Extracted data entries:
══════

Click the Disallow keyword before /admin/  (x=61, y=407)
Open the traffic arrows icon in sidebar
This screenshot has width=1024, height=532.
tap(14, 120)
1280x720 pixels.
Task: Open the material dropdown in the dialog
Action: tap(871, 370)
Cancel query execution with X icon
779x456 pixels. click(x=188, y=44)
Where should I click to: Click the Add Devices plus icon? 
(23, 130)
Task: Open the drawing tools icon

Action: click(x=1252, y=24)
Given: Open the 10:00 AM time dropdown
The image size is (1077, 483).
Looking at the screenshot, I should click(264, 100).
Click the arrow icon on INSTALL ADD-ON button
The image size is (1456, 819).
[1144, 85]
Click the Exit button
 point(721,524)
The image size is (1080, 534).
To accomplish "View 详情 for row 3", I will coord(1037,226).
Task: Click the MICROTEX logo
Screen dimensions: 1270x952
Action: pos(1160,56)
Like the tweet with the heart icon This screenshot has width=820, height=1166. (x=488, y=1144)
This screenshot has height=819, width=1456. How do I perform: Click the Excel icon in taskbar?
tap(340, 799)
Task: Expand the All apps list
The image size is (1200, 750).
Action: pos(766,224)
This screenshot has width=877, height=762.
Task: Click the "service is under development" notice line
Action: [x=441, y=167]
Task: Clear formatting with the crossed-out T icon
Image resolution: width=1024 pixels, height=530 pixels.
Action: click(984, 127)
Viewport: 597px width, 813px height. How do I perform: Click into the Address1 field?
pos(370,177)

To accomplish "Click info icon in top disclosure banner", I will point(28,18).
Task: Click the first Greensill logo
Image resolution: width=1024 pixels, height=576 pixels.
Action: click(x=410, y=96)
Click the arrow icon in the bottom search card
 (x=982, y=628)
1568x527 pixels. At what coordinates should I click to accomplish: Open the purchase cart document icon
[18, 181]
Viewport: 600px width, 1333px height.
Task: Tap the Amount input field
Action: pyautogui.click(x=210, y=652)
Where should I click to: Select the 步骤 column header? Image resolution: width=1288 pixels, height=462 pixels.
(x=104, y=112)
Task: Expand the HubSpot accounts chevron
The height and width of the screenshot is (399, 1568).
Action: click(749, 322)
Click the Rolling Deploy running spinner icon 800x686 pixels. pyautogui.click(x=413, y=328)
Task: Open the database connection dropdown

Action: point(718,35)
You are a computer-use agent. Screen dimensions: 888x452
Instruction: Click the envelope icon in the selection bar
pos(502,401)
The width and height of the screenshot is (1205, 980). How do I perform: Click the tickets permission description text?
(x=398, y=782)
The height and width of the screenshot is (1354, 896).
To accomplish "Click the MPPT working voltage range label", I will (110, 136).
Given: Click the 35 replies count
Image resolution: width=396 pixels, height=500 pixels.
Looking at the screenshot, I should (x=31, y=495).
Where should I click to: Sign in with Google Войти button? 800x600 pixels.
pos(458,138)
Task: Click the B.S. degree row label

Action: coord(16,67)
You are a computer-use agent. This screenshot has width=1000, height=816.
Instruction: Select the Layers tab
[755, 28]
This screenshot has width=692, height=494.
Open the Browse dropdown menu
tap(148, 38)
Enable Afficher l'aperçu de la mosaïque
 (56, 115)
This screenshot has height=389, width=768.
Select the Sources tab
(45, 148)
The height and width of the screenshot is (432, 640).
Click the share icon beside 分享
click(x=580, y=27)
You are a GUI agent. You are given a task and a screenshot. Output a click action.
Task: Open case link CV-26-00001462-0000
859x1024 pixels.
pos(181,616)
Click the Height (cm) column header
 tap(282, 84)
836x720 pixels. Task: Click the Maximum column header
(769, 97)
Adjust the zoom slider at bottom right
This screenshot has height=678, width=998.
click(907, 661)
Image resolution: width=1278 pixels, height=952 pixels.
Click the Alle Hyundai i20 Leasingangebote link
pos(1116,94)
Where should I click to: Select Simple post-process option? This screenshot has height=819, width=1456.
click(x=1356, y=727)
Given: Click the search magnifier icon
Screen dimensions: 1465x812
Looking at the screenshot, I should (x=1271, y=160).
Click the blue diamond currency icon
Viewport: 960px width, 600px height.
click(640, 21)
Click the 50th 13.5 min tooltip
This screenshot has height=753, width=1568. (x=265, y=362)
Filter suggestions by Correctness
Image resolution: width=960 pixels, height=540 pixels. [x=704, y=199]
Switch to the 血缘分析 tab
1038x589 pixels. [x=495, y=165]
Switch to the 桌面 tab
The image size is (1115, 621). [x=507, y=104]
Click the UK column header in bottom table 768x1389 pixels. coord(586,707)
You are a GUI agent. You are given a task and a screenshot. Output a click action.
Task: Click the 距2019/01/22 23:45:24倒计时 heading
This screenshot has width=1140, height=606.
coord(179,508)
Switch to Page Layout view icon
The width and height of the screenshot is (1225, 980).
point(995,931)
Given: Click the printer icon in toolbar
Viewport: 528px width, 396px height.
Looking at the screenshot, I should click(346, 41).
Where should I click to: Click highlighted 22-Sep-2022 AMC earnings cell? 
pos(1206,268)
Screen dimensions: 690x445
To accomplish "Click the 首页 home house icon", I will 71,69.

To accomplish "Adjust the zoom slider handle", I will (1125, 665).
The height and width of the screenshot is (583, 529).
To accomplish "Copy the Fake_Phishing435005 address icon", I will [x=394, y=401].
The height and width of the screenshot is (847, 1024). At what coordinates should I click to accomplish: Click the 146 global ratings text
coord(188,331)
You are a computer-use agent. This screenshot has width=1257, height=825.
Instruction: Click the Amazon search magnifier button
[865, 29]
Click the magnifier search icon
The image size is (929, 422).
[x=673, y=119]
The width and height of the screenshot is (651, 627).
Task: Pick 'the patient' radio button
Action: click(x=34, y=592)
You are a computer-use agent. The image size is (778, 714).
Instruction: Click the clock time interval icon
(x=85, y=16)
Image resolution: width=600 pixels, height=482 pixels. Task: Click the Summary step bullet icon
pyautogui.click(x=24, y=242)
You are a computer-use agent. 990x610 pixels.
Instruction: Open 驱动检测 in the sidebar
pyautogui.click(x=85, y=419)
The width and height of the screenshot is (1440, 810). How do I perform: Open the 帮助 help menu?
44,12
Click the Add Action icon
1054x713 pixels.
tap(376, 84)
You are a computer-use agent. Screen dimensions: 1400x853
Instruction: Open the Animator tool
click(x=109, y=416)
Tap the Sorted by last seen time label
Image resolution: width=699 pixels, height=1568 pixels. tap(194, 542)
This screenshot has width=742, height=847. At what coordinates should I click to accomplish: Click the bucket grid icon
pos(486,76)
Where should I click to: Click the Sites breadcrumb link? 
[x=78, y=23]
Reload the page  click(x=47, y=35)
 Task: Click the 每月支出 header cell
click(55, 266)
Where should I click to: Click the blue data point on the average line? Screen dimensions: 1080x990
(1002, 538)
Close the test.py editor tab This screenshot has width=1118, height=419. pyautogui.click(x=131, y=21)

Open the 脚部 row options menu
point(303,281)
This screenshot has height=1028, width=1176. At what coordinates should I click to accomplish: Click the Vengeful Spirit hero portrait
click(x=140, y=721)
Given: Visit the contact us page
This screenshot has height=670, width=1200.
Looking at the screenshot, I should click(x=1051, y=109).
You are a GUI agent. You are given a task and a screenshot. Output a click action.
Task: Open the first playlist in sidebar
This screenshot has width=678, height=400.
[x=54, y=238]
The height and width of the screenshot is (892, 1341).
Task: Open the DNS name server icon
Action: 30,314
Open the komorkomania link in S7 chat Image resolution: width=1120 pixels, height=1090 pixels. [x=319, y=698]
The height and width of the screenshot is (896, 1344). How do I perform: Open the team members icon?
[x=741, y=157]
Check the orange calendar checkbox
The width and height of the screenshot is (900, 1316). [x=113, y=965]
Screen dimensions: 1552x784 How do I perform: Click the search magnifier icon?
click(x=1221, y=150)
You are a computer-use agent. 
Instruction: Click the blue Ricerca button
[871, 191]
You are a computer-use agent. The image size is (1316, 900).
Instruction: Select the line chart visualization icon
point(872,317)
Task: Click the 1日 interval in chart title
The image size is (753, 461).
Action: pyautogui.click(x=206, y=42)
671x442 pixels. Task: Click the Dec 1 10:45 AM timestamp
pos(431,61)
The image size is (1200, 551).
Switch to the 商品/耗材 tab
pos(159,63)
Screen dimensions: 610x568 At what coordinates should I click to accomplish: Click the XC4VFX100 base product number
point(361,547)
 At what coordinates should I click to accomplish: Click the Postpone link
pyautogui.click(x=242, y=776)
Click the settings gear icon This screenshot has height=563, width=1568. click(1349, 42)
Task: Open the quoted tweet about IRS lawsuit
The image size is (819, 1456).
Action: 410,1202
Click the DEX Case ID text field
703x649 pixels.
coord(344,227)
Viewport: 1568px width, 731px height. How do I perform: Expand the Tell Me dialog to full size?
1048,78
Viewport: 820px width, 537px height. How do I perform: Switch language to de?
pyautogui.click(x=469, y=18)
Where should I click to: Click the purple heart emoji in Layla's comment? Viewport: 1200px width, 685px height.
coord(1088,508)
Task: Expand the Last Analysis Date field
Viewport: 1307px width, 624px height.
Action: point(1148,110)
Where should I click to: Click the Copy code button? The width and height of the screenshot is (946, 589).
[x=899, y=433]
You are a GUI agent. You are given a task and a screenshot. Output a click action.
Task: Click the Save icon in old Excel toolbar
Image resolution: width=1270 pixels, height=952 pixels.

══════

» **Requirement**
The stretch of entries above that starts with the line containing "Instruction: Open the Animator tool" and goes on through the line containing "Task: Click the 1日 interval in chart title" is to be transcribed exactly, and no other line is to be transcribed.

» **Output of the task**
Instruction: Open the Animator tool
click(x=109, y=416)
Tap the Sorted by last seen time label
Image resolution: width=699 pixels, height=1568 pixels. tap(194, 542)
This screenshot has width=742, height=847. At what coordinates should I click to accomplish: Click the bucket grid icon
pos(486,76)
Where should I click to: Click the Sites breadcrumb link? 
[x=78, y=23]
Reload the page  click(x=47, y=35)
 Task: Click the 每月支出 header cell
click(55, 266)
Where should I click to: Click the blue data point on the average line? Screen dimensions: 1080x990
(1002, 538)
Close the test.py editor tab This screenshot has width=1118, height=419. pyautogui.click(x=131, y=21)

Open the 脚部 row options menu
point(303,281)
This screenshot has height=1028, width=1176. At what coordinates should I click to accomplish: Click the Vengeful Spirit hero portrait
click(x=140, y=721)
Given: Visit the contact us page
This screenshot has height=670, width=1200.
Looking at the screenshot, I should click(x=1051, y=109).
You are a GUI agent. You are given a task and a screenshot. Output a click action.
Task: Open the first playlist in sidebar
This screenshot has width=678, height=400.
[x=54, y=238]
The height and width of the screenshot is (892, 1341).
Task: Open the DNS name server icon
Action: 30,314
Open the komorkomania link in S7 chat Image resolution: width=1120 pixels, height=1090 pixels. [x=319, y=698]
The height and width of the screenshot is (896, 1344). How do I perform: Open the team members icon?
[x=741, y=157]
Check the orange calendar checkbox
The width and height of the screenshot is (900, 1316). [x=113, y=965]
Screen dimensions: 1552x784 How do I perform: Click the search magnifier icon?
click(x=1221, y=150)
You are a computer-use agent. 
Instruction: Click the blue Ricerca button
[871, 191]
You are a computer-use agent. The image size is (1316, 900).
Instruction: Select the line chart visualization icon
point(872,317)
Task: Click the 1日 interval in chart title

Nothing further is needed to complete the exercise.